In den meisten EU-Ländern hingegen wird Plastik separat gesammelt. Beispiel Österreich: Kunststoffverpackungen aus Haushaltungen werden flächendeckend gesammelt und mehrheitlich vor der Haustüre abgeholt. Das Gesetz gibt vor, dass mindestens 50 Prozent wiederverwertet und nicht verbrannt werden. Aus Tragtaschen werden Müllsäcke oder Bewässerungsrohre, aus Joghurtbechern Bauteile für die Auto- oder Elektroindustrie und aus Ketchup-Flaschen Pflanztöpfe oder Büroartikel. Die Erlöse sind jedoch geringer als die Kosten für Sammlung und Sortierung der Kunststoffe. Für zusätzliche Einnahmen sorgt eine vorgezogene Entsorgungsgebühr auf Kunststoffprodukten.

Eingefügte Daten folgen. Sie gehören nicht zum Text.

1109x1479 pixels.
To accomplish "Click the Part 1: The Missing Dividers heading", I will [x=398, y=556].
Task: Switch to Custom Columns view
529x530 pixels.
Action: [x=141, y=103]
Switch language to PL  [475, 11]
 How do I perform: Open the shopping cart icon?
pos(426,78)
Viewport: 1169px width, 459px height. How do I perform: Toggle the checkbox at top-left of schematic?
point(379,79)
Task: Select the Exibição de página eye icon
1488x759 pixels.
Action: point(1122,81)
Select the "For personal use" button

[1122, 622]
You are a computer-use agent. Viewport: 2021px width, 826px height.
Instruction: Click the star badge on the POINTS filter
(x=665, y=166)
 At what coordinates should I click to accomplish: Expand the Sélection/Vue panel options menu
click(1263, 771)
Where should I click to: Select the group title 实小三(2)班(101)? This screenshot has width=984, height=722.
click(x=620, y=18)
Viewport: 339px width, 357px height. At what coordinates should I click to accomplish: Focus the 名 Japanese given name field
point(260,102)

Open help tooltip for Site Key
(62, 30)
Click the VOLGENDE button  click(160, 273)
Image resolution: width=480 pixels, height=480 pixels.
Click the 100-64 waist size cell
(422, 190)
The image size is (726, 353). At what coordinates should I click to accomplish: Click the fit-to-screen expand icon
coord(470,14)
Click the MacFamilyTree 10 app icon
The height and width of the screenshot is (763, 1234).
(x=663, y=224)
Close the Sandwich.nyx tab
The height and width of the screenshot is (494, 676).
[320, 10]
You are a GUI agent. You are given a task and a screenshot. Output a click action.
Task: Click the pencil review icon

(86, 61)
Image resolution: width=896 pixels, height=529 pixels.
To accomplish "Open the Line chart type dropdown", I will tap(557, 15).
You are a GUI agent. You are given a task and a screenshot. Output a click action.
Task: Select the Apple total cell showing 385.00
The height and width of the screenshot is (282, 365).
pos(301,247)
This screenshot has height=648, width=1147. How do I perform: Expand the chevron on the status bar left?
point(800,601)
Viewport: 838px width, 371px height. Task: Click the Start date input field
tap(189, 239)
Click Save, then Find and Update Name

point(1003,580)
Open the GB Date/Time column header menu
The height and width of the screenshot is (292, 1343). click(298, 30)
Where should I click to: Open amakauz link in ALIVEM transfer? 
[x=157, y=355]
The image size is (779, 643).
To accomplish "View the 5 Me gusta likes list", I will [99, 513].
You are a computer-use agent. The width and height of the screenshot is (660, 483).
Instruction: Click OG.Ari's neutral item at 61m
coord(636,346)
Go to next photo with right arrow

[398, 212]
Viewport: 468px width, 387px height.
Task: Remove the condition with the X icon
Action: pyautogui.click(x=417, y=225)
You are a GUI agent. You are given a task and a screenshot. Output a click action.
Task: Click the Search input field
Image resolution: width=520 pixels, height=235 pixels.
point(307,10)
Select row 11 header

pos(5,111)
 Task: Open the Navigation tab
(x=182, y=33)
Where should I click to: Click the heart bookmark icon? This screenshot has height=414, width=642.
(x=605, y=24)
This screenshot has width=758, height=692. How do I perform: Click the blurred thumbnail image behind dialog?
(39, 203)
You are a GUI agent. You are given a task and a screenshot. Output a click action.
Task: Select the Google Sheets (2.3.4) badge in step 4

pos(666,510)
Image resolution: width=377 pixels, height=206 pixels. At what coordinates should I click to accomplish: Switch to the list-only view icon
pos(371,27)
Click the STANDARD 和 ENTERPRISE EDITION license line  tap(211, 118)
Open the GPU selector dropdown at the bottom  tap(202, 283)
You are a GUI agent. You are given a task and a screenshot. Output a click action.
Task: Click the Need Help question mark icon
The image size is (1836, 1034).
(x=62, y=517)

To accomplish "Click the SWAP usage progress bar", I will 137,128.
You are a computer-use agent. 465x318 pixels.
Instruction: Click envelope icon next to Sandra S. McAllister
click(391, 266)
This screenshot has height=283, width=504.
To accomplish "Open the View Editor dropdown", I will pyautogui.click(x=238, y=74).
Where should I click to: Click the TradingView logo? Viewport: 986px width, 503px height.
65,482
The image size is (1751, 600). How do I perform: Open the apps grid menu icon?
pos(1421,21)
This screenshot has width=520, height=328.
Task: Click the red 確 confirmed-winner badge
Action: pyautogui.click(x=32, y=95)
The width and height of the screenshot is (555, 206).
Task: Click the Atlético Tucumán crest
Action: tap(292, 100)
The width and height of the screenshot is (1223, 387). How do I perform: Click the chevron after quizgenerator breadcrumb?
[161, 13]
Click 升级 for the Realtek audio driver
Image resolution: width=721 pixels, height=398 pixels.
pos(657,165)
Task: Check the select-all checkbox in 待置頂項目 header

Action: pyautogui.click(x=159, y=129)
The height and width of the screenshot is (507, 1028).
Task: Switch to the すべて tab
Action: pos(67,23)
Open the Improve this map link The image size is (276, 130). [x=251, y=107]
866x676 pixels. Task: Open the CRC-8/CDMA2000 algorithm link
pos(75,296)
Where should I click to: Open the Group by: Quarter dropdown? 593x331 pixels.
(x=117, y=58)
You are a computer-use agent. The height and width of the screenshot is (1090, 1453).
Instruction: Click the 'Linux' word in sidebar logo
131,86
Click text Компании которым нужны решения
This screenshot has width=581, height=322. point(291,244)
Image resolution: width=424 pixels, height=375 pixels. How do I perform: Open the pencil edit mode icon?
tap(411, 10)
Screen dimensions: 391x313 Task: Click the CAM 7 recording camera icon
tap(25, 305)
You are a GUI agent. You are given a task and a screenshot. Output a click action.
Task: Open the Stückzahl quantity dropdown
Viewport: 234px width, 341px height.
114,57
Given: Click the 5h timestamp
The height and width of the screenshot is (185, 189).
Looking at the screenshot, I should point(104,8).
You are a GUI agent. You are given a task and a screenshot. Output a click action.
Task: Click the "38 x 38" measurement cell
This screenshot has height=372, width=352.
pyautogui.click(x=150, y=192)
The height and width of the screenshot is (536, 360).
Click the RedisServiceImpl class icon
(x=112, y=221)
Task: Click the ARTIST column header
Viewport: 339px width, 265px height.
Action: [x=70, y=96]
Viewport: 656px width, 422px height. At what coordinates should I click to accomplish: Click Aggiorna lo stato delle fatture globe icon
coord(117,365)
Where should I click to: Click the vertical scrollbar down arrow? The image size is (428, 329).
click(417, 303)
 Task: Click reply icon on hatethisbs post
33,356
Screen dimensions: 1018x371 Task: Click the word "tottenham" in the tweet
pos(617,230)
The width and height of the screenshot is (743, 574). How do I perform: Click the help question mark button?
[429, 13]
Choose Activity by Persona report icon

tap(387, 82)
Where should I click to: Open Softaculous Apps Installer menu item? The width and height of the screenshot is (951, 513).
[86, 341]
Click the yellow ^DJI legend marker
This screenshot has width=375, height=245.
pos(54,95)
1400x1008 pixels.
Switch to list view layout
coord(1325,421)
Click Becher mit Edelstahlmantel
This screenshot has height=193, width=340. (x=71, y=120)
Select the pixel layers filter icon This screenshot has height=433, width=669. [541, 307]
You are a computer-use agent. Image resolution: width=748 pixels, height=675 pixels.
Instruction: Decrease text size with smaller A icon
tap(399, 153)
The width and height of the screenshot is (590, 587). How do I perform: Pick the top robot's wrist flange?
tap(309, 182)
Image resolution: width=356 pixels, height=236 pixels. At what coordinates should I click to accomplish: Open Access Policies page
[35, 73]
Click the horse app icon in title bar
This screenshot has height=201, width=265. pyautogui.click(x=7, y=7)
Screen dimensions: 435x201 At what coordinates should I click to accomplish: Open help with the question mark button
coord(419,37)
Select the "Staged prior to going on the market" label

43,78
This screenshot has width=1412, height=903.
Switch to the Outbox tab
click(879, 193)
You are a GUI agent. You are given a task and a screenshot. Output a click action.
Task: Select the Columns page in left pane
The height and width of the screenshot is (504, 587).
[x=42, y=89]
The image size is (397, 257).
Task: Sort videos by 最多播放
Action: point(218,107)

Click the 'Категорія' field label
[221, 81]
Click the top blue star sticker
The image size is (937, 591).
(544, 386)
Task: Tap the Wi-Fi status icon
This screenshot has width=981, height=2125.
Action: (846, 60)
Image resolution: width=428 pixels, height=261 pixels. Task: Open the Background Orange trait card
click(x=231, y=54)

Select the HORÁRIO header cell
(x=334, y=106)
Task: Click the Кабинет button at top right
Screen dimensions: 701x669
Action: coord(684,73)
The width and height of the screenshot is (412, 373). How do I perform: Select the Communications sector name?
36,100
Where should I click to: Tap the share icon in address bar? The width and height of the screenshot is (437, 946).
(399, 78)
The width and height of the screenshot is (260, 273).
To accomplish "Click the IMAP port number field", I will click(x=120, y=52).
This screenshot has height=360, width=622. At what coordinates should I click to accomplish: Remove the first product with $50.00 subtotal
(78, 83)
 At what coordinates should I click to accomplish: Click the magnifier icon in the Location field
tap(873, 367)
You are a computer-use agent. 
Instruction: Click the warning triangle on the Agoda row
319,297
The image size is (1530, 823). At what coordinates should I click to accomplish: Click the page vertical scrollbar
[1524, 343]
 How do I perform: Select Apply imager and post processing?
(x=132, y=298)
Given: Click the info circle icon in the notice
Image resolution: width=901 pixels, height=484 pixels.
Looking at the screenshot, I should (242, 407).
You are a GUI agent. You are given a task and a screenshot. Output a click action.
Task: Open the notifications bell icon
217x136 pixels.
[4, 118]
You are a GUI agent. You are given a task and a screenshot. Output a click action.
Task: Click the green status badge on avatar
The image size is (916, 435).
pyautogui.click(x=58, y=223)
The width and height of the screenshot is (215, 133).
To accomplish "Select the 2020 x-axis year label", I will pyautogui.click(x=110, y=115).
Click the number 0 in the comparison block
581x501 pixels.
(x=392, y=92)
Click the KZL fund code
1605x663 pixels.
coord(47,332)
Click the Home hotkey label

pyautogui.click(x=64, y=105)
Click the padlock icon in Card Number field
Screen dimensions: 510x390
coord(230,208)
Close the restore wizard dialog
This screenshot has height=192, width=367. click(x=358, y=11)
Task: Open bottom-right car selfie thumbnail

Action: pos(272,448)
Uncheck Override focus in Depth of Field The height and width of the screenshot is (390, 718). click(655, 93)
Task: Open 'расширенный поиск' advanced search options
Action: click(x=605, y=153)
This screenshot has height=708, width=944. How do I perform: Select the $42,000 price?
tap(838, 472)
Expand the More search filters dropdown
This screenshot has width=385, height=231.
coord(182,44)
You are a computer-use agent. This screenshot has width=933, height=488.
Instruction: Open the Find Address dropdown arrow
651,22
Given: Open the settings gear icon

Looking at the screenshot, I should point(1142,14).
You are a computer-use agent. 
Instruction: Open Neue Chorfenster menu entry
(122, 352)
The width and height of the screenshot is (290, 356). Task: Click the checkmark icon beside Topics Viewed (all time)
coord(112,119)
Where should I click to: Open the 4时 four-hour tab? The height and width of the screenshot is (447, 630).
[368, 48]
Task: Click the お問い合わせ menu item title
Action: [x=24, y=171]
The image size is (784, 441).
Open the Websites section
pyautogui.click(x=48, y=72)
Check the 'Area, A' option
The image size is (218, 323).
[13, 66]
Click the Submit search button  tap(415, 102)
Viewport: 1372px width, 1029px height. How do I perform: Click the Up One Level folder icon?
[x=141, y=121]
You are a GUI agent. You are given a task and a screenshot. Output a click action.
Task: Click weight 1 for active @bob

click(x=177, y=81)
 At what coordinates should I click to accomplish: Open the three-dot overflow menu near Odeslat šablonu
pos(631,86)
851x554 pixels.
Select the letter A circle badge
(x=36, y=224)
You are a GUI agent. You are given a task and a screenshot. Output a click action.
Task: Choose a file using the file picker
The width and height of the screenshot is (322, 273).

Die Erfahrungen sind positiv. Zudem werden gemäss Christian Mayer, Sprecher von Altstoff Recycling Austria, Ressourcen geschont und Treibhausgasemissionen vermieden. Michael Hügi von der Abteilung Abfall und Rohstoffe des Bundesamts für Umwelt hält das österreichische Kunststoffsammelsystem für teuer und ökologisch zweifelhaft. Dem widerspricht Markus Tonner, Geschäftsführer von Innorecycling in Eschlikon TG. Das Recyclingunternehmen verkauft in der Schweiz Sammelsäcke für Haushaltskunststoffe (www.sammelsack.ch). Die Kosten für einen 60-Liter-Sammelsack betragen zwischen Fr. 2.70 und Fr. 3.80, je nach Gemeinde. Ebenfalls von der Gemeinde hängt es ab, ob die Haushalte die gefüllten Säcke zu einer Sammelstelle bringen müssen oder am Strassenrand abholen lassen können.
Wiederverwertung erhält Rohstoffe und vermeidet Emissionen
Markus Tonner lässt die Haushaltkunststoffe in einer hochmodernen Sortieranlage im österreichischen Lustenau voneinander trennen. Danach kann Innorecycling laut eigenen Angaben zwischen 50 und 60 Prozent des Kunststoffs rezyklieren.
Das lohne sich für die Umwelt, hält Tonner fest: Rohstoffe bleiben erhalten. Und es werden gegenüber der Verbrennung in Kehrichtanlagen Emissionen eingespart. Sobald genügend Sammelgut vorhanden ist, will Innorecycling eine eigene Sortieranlage in der Schweiz bauen.
Der Weg der Schweizer Plastikflaschen
Seit 2014 sammeln Migros und Coop leere Plastikflaschen aus Polyethylen (PE). Zurückgenommen werden alle Kunststoffverpackungen, die einen Deckel haben. Bei der Migros ist das Sammelsystem für PE-Flaschen flächendeckend. Coop will bis Ende Jahr alle Filialen mit Boxen ausgerüstet haben. Über die Hälfte der zurückgebrachten PE-Flaschen verkauft die Migros an die Innorecycling in Eschlikon TG. Diese verarbeitet die Flaschen in der Schweiz zu einem Granulat. Die restlichen Flaschen gehen nach Deutschland, wo daraus ebenfalls Granulat wird.
Coop hat die PE-Flaschen bisher im grenznahen Ausland aufbereiten lassen. Seit Ende Mai werden sie bei Müller Recycling in Frauenfeld in einer neu erstellten Anlage sortiert und zu Granulat verarbeitet. Das Granulat wird für Produkte wie Rohre oder Kabelummantelungen verwendet.
PET-Getränkeflaschen werden in der Schweiz seit 25 Jahren gesammelt. Laut Bundesamt für Umwelt beträgt die Rücklaufquote über 80 Prozent. Der Grossteil des Sammelguts wird in der Schweiz sortiert und aufbereitet (saldo 12/13). 63 Prozent des PET-Granulats wird für die Herstellung neuer Flaschen verwendet. Der Rest landet in Produkten wie Faserpelzen oder Verpackungen.